▶ TRY IT: Reproduce exactly the line with "Where should I" and every line that follows it below, up to and including the last one. Do not include pictures or anything else.

▶ RECORDS FOR THIS EXERCISE:
──────────────────────────────

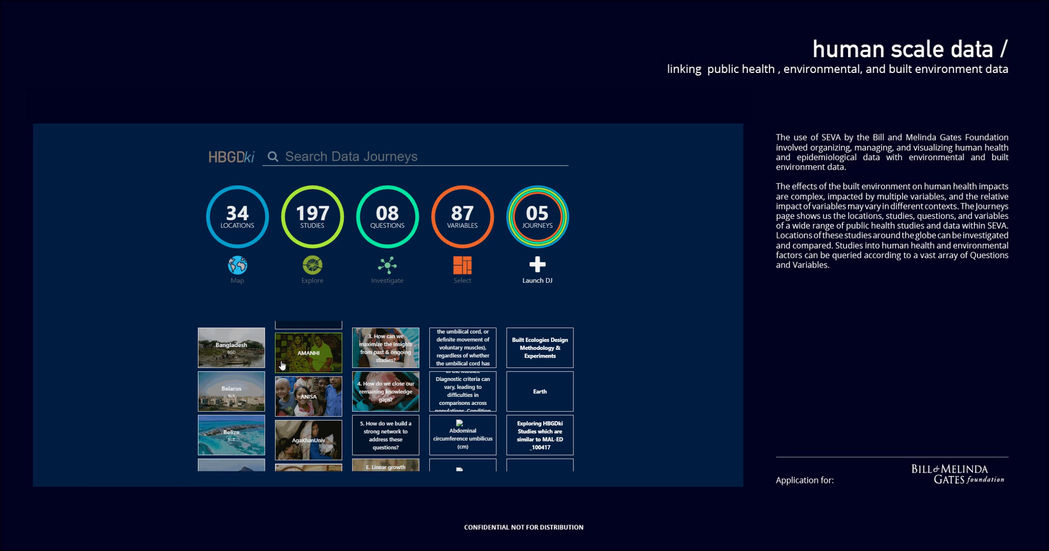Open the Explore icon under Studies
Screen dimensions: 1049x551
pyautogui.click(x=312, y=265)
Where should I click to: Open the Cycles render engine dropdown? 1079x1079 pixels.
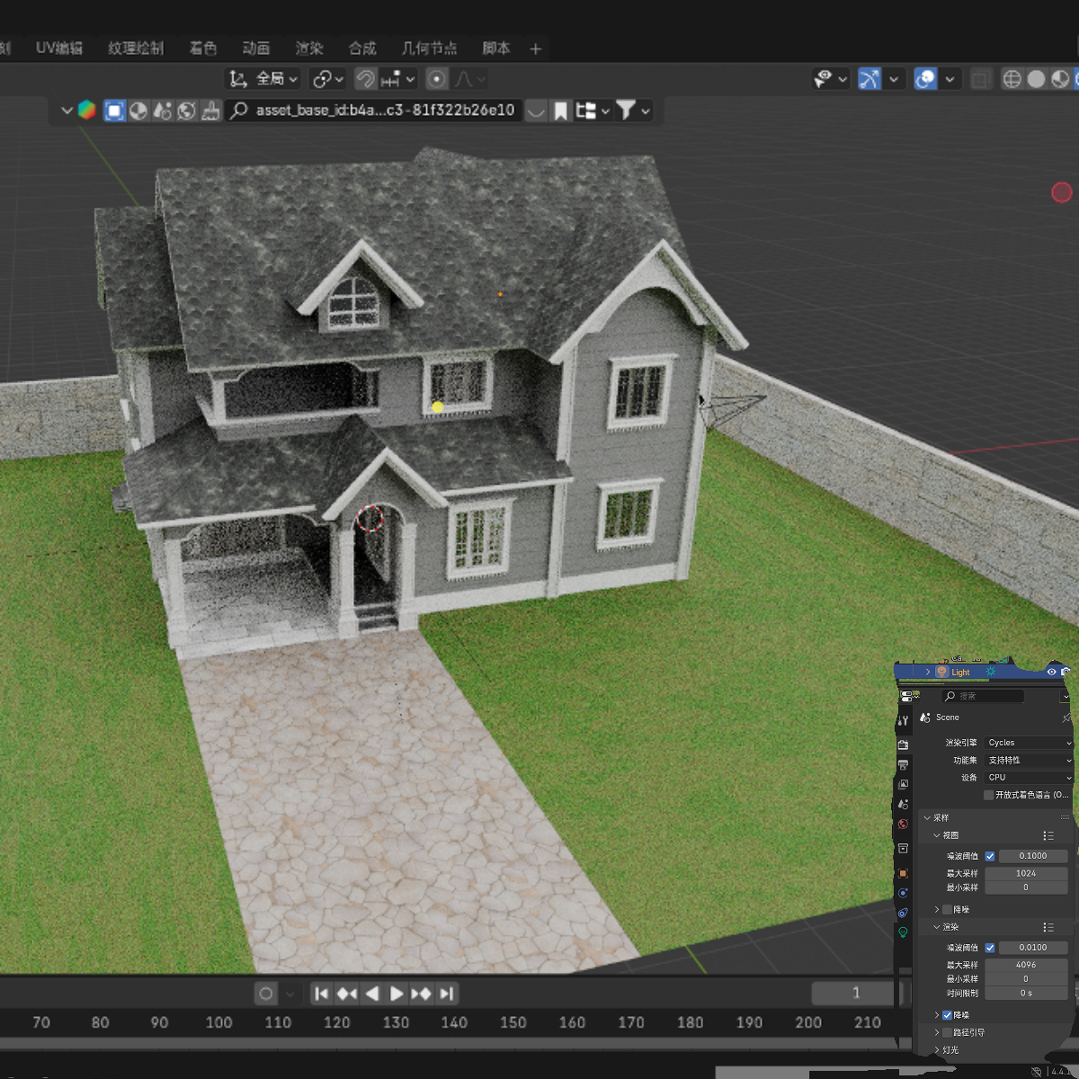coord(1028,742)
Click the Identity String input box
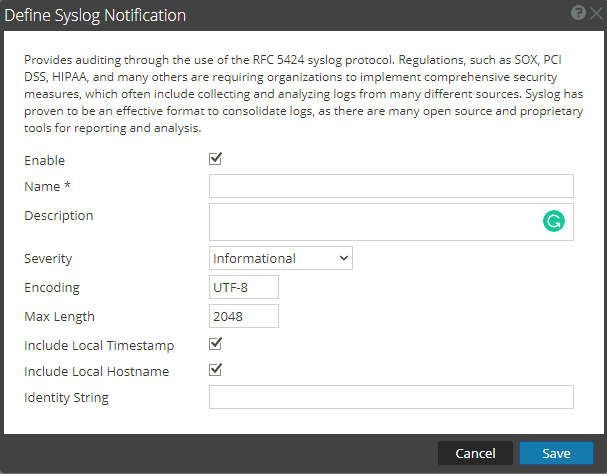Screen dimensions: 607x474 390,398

──────────────────────────────

▶ SOLVED EXERCISE:
Where should I click to: Open the Cycles render engine dropdown? 1079x1079 pixels.
coord(1028,742)
Click the Identity String input box
Screen dimensions: 607x474 390,398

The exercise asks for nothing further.